Dataset items:
↓

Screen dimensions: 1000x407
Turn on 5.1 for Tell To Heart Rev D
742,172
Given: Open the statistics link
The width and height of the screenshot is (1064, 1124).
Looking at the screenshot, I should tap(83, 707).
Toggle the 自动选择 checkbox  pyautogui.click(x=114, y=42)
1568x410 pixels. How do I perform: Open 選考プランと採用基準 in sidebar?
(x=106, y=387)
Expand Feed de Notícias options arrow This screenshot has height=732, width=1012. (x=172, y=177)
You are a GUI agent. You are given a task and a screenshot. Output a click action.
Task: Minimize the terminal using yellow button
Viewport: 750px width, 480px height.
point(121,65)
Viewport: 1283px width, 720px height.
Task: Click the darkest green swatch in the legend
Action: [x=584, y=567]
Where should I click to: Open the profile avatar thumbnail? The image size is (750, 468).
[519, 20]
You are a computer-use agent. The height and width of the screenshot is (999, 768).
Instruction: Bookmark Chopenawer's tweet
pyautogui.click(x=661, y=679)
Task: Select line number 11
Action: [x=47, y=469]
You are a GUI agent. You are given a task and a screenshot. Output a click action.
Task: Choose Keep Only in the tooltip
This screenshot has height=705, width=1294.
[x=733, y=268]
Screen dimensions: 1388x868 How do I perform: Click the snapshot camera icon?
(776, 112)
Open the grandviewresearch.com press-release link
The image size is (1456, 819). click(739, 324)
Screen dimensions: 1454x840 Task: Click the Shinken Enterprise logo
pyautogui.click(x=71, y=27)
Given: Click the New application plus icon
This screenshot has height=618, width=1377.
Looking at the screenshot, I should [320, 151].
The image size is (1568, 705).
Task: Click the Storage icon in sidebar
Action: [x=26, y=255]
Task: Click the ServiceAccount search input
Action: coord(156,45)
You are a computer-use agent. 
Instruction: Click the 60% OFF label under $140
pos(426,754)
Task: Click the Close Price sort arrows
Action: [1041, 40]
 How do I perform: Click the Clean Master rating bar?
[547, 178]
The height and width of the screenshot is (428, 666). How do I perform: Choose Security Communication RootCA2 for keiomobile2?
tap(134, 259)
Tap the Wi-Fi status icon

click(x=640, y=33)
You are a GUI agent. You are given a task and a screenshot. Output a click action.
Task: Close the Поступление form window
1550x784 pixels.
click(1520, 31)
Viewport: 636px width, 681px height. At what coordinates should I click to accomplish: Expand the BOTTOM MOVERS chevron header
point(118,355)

↑

TASK TO CARRY OUT:
In the entries above, find the line holding "Toggle the 自动选择" and the line holding "Given: Click the New application plus icon"; print both of them and every line between, exactly, and nothing else.

RESULT BELOW:
Toggle the 自动选择 checkbox  pyautogui.click(x=114, y=42)
1568x410 pixels. How do I perform: Open 選考プランと採用基準 in sidebar?
(x=106, y=387)
Expand Feed de Notícias options arrow This screenshot has height=732, width=1012. (x=172, y=177)
You are a GUI agent. You are given a task and a screenshot. Output a click action.
Task: Minimize the terminal using yellow button
Viewport: 750px width, 480px height.
point(121,65)
Viewport: 1283px width, 720px height.
Task: Click the darkest green swatch in the legend
Action: [x=584, y=567]
Where should I click to: Open the profile avatar thumbnail? The image size is (750, 468).
[519, 20]
You are a computer-use agent. The height and width of the screenshot is (999, 768).
Instruction: Bookmark Chopenawer's tweet
pyautogui.click(x=661, y=679)
Task: Select line number 11
Action: [x=47, y=469]
You are a GUI agent. You are given a task and a screenshot. Output a click action.
Task: Choose Keep Only in the tooltip
This screenshot has height=705, width=1294.
[x=733, y=268]
Screen dimensions: 1388x868 How do I perform: Click the snapshot camera icon?
(776, 112)
Open the grandviewresearch.com press-release link
The image size is (1456, 819). click(739, 324)
Screen dimensions: 1454x840 Task: Click the Shinken Enterprise logo
pyautogui.click(x=71, y=27)
Given: Click the New application plus icon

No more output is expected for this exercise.